A dor no joelho é uma das queixas ortopédicas mais frequentes e pode afetar pessoas de diferentes idades e níveis de atividade. Apesar disso, é comum que muitos pacientes adiem a procura por um especialista, acreditando que o desconforto seja consequência natural do envelhecimento, do excesso de esforço ou que irá desaparecer com o tempo.

Em muitos casos, a primeira consulta só acontece quando alguém comenta que “talvez seja caso de cirurgia”. Esse atraso pode fazer com que a doença evolua e reduza as possibilidades de tratamentos conservadores.

Embora nem toda dor no joelho represente uma condição grave, ela merece atenção quando persiste, interfere nas atividades diárias ou se torna recorrente.

A dor é um sinal que merece investigação

O joelho é uma das articulações mais exigidas do corpo humano. Caminhar, subir escadas, praticar atividades físicas e até permanecer muito tempo em pé dependem do seu bom funcionamento.

Quando a dor aparece de forma persistente, ela pode estar relacionada a diferentes condições, como:

  • Artrose;
  • Lesões de cartilagem;
  • Lesões meniscais;
  • Lesões ligamentares;
  • Tendinites;
  • Sobrecarga mecânica;
  • Alterações no alinhamento dos membros inferiores.

Como diferentes doenças podem provocar sintomas semelhantes, a avaliação especializada é fundamental para identificar a verdadeira causa do problema.

Nem toda dor significa cirurgia

Um dos maiores receios dos pacientes é ouvir que precisarão operar. No entanto, essa não é a realidade da maioria dos casos.

Grande parte das alterações do joelho pode ser tratada inicialmente com abordagens conservadoras, especialmente quando o diagnóstico é realizado precocemente.

Dependendo da avaliação clínica, o tratamento pode incluir:

  • fisioterapia;
  • fortalecimento muscular;
  • controle do peso;
  • medicamentos;
  • infiltrações guiadas por ultrassom;
  • aplicação de ácido hialurônico;
  • terapias para controle da dor;
  • orientação sobre atividades físicas.

Essas estratégias têm como objetivo controlar os sintomas, melhorar a função da articulação e preservar a qualidade de vida.

Quando a cirurgia passa a ser considerada?

Os procedimentos cirúrgicos são indicados quando existe um comprometimento estrutural importante ou quando os tratamentos conservadores não apresentam os resultados esperados.

A indicação depende de fatores como:

  • intensidade dos sintomas;
  • grau de desgaste articular;
  • idade;
  • nível de atividade;
  • impacto na rotina;
  • expectativas do paciente.

Cada decisão deve ser individualizada e baseada em uma avaliação criteriosa.
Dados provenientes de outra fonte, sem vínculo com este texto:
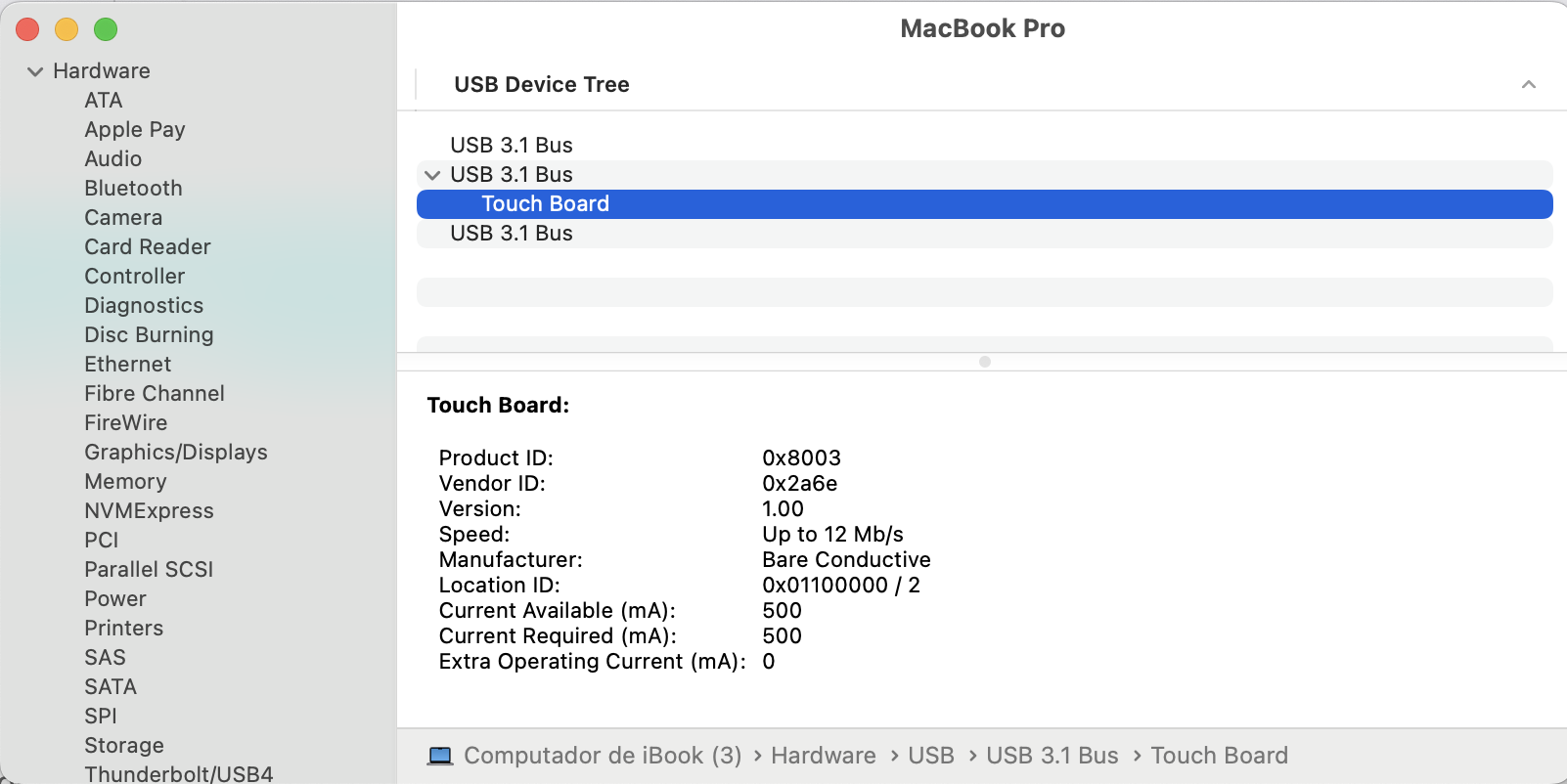This screenshot has width=1567, height=784.
Task: Click USB in the path bar
Action: (930, 756)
O valor do diagnóstico precoce

Quanto mais cedo o paciente procura atendimento, maiores são as possibilidades de controlar a evolução da doença e ampliar as opções de tratamento.

O diagnóstico precoce permite intervir antes que ocorram perdas importantes de mobilidade e limitações funcionais, além de contribuir para um planejamento terapêutico mais eficiente.

Conclusão

Conviver com dor no joelho não deve ser encarado como algo normal.

A avaliação especializada permite compreender a origem dos sintomas, definir o tratamento mais adequado e identificar o momento correto para cada tipo de intervenção.